Sunday, June 24, 2007

A reason to be either a textualist or a public-meaning originalist, and never an intentionalist

Bush claims oversight exemption too

By Josh Meyer, LA Times Staff Writer
June 23, 2007

WASHINGTON — The White House said Friday that, like Vice President Dick Cheney's office, President Bush's office is not allowing an independent federal watchdog to oversee its handling of classified national security information.

An executive order that Bush issued in March 2003 — amending an existing order — requires all government agencies that are part of the executive branch to submit to oversight. Although it doesn't specifically say so, Bush's order was not meant to apply to the vice president's office or the president's office, a White House spokesman said.

[...]

Waxman and J. William Leonard, director of the Information Security Oversight Office, have argued that the order clearly applies to all executive branch agencies, including the offices of the vice president and the president.

The White House disagrees, Fratto said.

"We don't dispute that the ISOO has a different opinion.
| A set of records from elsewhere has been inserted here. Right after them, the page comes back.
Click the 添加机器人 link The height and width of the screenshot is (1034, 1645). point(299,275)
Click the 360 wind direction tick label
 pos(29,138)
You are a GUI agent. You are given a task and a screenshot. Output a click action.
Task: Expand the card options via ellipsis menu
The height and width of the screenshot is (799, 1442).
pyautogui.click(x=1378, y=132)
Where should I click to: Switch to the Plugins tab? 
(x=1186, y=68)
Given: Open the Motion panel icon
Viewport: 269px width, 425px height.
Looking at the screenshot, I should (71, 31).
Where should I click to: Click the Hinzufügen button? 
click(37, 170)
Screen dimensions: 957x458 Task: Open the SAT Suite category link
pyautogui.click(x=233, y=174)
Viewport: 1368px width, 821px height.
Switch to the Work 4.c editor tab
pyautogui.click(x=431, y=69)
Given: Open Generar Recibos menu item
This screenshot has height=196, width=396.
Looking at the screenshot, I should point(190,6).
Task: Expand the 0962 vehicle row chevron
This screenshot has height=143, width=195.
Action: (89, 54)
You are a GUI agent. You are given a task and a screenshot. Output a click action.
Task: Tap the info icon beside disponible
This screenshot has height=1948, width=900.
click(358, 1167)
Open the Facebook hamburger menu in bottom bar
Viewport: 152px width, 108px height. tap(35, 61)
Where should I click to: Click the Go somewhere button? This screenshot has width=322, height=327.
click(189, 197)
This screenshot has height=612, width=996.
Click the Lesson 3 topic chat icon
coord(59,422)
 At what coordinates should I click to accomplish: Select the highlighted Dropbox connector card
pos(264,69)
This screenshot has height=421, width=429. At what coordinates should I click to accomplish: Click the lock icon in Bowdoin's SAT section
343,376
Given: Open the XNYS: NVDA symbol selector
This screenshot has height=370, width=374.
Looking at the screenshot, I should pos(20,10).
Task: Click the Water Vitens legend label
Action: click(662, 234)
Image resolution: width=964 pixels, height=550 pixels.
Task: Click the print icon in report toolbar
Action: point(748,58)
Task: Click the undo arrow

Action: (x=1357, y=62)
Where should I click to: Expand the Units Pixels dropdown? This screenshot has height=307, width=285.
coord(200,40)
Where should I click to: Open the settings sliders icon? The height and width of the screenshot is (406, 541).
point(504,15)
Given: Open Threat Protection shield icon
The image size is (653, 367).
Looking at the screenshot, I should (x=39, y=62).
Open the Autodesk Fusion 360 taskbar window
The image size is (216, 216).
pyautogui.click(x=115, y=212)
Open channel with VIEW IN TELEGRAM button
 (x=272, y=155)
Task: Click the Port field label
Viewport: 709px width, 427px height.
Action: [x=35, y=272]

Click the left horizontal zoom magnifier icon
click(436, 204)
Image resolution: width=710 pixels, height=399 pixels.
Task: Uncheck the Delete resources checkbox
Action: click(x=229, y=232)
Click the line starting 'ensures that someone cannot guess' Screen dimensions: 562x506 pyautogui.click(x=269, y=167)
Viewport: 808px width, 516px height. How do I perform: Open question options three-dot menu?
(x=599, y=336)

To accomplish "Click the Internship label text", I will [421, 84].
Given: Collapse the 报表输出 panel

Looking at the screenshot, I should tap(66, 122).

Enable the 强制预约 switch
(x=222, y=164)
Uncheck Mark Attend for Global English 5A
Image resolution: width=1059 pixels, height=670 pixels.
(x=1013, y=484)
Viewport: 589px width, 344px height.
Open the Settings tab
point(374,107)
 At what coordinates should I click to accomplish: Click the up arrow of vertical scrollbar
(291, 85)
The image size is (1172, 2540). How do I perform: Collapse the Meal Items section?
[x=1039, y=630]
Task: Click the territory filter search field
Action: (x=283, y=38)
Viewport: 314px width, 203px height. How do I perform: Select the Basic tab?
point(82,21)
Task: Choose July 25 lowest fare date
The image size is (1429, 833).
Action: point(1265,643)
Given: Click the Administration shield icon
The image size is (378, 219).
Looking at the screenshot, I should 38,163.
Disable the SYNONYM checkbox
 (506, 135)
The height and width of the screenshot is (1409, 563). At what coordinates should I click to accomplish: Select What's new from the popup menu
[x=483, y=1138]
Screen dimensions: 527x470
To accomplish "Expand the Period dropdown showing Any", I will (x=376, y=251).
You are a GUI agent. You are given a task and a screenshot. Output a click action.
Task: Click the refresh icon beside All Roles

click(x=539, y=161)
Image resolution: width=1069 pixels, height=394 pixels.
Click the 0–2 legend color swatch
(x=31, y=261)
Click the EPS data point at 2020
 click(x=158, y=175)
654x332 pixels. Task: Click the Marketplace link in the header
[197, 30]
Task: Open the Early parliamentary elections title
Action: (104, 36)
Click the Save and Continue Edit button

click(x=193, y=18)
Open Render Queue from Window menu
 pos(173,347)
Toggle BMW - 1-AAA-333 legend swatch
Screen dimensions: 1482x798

But let's be very clear: This executive order was issued by the president, and he knows what his intentions were," Fratto said. "He is in compliance with his executive order."

[...]Cheney's office drew criticism Thursday for claiming that it was exempt from the reporting requirements because the vice president's office is not fully within the executive branch. It cited his legislative role as president of the Senate when needed to break a tie.

At a Friday news conference, White House spokeswoman Dana Perino said constitutional scholars could debate that assertion.

But, she said, Cheney's office is exempt from the requirements because the president intended him to be.


Sigh. "I secretly had my fingers crossed!" is not a desriable approach to rulemaking or lawmaking. No rulemaker should have an incentive to write an unclear rule (which this was not, but which the interpretive strategy on offer here would encourage) so that later on the rulemaker can opportunistically reveal his secret "intention."